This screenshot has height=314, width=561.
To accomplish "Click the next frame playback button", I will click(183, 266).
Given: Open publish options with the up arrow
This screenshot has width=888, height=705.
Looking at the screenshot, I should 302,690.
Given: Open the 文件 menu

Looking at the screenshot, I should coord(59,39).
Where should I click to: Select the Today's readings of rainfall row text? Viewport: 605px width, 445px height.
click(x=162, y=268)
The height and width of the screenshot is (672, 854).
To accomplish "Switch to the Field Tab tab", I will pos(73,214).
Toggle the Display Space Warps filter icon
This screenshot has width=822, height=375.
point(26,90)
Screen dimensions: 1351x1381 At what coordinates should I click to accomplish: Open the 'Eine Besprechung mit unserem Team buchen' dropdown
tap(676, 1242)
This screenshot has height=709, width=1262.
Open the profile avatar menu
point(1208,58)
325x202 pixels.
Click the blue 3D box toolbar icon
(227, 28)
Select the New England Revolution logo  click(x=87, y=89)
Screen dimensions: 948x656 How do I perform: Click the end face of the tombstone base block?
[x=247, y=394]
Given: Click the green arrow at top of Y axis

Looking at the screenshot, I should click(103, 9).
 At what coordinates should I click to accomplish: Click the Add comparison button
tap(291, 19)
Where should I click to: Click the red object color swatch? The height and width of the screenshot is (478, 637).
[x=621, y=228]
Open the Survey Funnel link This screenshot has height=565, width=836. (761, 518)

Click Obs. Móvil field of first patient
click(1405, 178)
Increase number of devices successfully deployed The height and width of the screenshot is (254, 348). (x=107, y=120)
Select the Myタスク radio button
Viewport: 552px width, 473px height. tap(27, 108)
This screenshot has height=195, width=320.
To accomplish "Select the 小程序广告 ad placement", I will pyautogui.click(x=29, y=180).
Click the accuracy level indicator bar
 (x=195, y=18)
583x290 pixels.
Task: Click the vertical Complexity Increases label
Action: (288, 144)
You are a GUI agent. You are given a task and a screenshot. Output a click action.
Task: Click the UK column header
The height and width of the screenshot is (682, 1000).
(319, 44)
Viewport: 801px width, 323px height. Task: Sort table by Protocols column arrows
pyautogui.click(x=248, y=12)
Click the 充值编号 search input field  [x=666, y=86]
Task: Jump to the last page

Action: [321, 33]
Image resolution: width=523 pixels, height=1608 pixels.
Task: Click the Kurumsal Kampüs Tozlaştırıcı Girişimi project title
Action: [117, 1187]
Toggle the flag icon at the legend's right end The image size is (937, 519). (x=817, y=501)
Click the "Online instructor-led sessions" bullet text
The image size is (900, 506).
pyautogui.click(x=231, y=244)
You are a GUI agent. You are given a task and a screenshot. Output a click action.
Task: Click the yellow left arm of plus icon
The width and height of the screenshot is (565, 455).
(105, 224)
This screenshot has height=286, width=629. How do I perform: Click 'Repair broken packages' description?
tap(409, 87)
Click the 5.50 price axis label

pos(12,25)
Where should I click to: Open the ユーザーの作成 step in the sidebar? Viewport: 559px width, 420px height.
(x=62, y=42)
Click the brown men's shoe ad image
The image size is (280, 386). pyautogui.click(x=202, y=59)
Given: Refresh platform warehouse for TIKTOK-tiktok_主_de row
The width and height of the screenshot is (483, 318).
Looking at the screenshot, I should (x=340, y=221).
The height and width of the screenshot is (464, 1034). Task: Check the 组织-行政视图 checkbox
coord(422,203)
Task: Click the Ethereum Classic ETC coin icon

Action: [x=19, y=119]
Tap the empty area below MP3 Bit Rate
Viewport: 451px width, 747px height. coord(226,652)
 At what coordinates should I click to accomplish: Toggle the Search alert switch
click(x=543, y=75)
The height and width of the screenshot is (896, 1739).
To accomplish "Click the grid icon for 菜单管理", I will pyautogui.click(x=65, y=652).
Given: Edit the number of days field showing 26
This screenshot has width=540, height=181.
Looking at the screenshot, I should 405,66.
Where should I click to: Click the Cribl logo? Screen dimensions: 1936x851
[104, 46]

## Your objective
Every line from the one containing "The height and width of the screenshot is (464, 1034)." through the end of the entries above must be echoed exactly, with both ends kept.

## Response area
The height and width of the screenshot is (464, 1034). Task: Check the 组织-行政视图 checkbox
coord(422,203)
Task: Click the Ethereum Classic ETC coin icon

Action: [x=19, y=119]
Tap the empty area below MP3 Bit Rate
Viewport: 451px width, 747px height. coord(226,652)
 At what coordinates should I click to accomplish: Toggle the Search alert switch
click(x=543, y=75)
The height and width of the screenshot is (896, 1739).
To accomplish "Click the grid icon for 菜单管理", I will pyautogui.click(x=65, y=652).
Given: Edit the number of days field showing 26
This screenshot has width=540, height=181.
Looking at the screenshot, I should 405,66.
Where should I click to: Click the Cribl logo? Screen dimensions: 1936x851
[104, 46]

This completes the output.